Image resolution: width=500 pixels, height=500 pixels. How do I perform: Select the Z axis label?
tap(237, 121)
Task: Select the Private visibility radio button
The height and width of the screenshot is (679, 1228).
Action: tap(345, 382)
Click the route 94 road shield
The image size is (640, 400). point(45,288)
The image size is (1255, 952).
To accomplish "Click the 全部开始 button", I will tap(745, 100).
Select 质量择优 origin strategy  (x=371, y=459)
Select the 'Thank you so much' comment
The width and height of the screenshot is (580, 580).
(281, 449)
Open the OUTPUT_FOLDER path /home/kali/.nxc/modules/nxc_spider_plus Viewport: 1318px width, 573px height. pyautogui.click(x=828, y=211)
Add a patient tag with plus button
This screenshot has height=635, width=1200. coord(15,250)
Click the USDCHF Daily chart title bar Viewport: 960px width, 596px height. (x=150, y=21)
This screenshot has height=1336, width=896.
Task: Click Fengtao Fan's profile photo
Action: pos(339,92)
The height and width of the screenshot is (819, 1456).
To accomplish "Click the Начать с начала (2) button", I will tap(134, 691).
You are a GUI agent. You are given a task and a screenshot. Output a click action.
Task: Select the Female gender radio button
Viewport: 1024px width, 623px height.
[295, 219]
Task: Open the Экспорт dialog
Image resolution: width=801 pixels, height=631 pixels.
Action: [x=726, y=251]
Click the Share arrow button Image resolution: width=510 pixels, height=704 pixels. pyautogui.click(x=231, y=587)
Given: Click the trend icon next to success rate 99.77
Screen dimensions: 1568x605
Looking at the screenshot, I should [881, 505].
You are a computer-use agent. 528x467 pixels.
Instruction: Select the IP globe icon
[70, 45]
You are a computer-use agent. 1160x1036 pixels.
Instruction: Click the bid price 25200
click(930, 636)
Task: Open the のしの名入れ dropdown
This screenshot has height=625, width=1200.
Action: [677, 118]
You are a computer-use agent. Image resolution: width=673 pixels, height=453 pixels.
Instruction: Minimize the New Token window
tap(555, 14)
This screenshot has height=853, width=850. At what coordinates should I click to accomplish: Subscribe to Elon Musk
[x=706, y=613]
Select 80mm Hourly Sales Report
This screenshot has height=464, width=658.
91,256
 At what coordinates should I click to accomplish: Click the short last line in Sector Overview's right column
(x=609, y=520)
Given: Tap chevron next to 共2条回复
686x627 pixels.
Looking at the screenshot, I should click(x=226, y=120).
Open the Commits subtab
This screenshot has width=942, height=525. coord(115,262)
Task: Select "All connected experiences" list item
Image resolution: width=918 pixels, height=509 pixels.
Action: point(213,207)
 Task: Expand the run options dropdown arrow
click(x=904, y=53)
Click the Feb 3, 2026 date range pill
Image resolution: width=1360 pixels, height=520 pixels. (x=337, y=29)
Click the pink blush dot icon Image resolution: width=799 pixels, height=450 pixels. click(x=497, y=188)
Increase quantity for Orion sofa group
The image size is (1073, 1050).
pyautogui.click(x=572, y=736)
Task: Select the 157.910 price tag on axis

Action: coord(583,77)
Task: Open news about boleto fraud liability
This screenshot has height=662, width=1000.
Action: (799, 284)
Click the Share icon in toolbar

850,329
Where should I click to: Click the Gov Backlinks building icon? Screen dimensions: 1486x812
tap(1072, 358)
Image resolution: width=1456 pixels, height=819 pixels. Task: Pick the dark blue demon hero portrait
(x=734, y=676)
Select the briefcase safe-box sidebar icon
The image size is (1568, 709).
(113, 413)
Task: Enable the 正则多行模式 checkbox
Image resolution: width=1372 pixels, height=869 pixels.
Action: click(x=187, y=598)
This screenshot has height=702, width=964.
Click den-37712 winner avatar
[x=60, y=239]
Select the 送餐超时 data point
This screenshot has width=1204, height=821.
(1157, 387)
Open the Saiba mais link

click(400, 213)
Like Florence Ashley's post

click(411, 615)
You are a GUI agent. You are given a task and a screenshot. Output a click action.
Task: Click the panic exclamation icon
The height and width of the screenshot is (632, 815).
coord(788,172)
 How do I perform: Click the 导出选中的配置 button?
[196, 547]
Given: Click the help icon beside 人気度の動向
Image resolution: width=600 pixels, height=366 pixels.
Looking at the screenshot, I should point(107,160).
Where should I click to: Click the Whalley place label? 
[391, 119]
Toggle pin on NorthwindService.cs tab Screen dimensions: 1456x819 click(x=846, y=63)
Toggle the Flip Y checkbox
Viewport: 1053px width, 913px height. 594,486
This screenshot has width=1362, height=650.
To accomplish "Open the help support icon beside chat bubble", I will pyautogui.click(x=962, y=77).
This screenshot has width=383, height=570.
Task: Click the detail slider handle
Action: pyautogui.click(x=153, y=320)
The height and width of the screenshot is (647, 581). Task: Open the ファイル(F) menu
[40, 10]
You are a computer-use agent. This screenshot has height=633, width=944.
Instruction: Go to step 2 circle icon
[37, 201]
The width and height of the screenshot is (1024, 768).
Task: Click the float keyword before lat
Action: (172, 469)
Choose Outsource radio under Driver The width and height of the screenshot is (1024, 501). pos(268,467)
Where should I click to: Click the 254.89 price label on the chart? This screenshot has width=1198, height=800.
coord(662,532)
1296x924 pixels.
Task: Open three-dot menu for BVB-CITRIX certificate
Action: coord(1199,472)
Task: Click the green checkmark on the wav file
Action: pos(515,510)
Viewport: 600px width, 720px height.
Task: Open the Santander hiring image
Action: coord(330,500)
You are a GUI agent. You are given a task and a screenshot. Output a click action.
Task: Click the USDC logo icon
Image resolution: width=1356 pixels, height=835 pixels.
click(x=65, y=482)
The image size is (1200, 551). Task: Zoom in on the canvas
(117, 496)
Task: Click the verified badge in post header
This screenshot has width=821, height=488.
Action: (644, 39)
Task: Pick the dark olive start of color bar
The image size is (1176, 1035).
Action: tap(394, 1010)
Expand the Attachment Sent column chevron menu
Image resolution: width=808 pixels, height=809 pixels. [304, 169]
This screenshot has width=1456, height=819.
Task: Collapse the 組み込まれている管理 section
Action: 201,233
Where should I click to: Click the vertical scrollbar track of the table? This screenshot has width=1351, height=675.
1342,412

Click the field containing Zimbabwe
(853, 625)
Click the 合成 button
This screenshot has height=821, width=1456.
*****
• **Exercise directions**
Check each line of the listing above. Copy it if it holds the string "agent".

• **Solution to this exercise**
You are a GUI agent. You are given a task and a screenshot. Output a click action.
You are a computer-use agent. 528x467 pixels.
You are a computer-use agent. 1160x1036 pixels.
You are a computer-use agent. Image resolution: width=673 pixels, height=453 pixels.
You are a GUI agent. You are given a task and a screenshot. Output a click action.
You are a computer-use agent. This screenshot has height=633, width=944.
You are a GUI agent. You are given a task and a screenshot. Output a click action.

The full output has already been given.